Researches On The Chipping Mechanism Of Locally Heavily-loaded Fine Blanking Tools

Fine blanking process is a near-net forming process, which has been widely applied in various industrial fields. While engineers are often troubled by chipping of the fine blanking tools when forming components with complex features, such as multi-tooth. The frequent and unpredictable chipping of locally heavily-loaded tools has prevented the fine blanking technology from further development on the forming of more complex parts and high strength steel parts. Hence the researches on the chipping mechanism of locally heavily-loaded fine blanking tools and how to prevent and handle chipping are important both on theoretical and industrial level.Through indirect online detection of the morphologic development of the bottom surface of fine blanking tools, the common sense that the fatigue crack of chipping was initiated from the bottom surface at which the main load is applied was disproved. Then, through systematic microscopic observation of the crack, void and valley features on the side surface, cross section and bottom surface near the cutting edge, it was conformed that the fatigue crack of chipping was initiated from a position on the side surface under certain distance from the cutting edge.A hypothesis of the chipping mechanism of locally heavily-loaded fine blanking tools was proposed, and then validated by stress-strain CAE analysis of a fine blanking tool model and residual stress tracking of an in-service fine blanking tool.

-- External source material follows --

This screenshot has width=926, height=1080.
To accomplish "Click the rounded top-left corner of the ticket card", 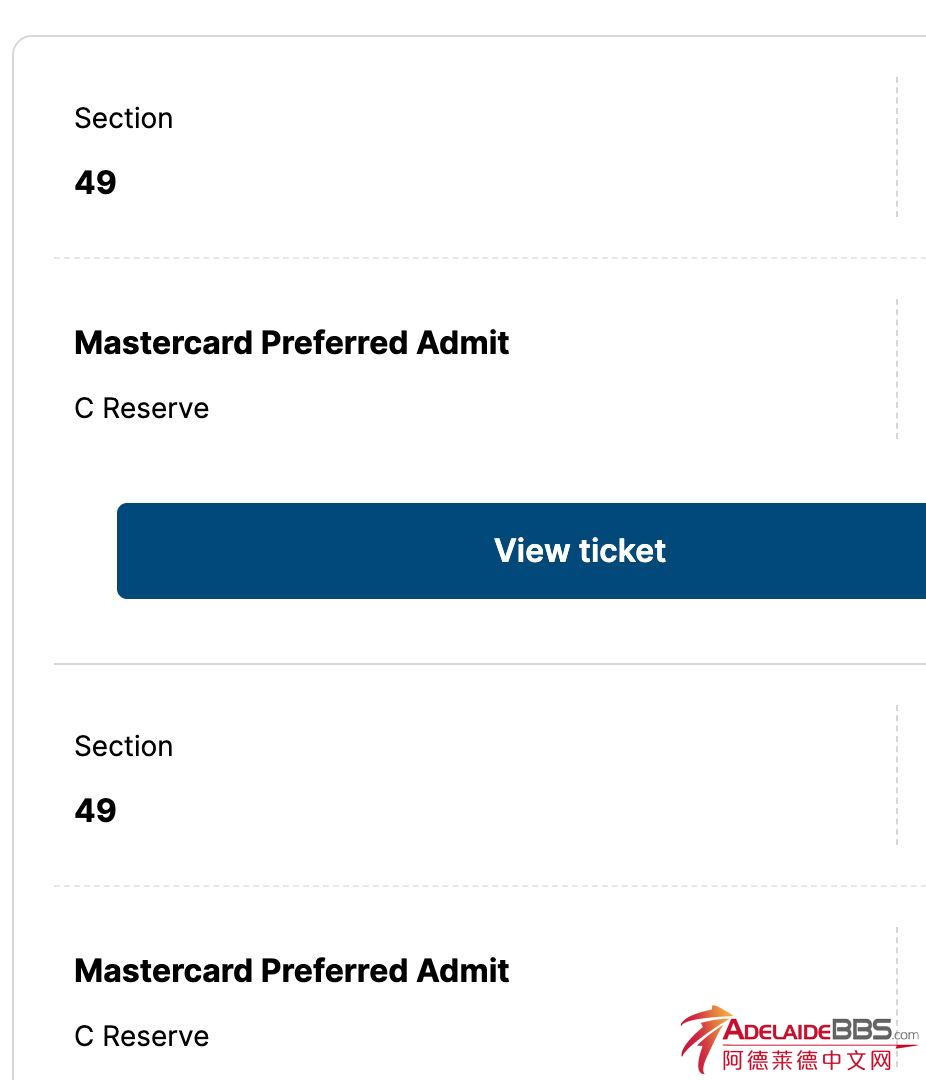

The core idea of the hypothesis includes: The manual grinding of the side surface of the tool that is widely applied in Chinese fine-blanking industry is insufficient to clean the defects induced by WEDM, and it is highly possible that those defects become the crack initiators of chipping cracks; Micro plastic deformation zone could be formed on the cutting edge where stress concentration was induced by the complex features, such as sharp corners and multi tooth. On the side surface of the tool, the boundary region of the plastic deformation zone will stand not only the maximum stress in the loading stage, but also the most serious residual compressive stress degradation in the unloading stage. Both factors selectively promote the crack growth in this region and are the main driving forces of chipping.At last, three fine blanking process improving solutions were proposed,namely improving the machining quality of tool side surface, optimizing the chamfering design of the cutting edge and load reduction of heavily loaded tools.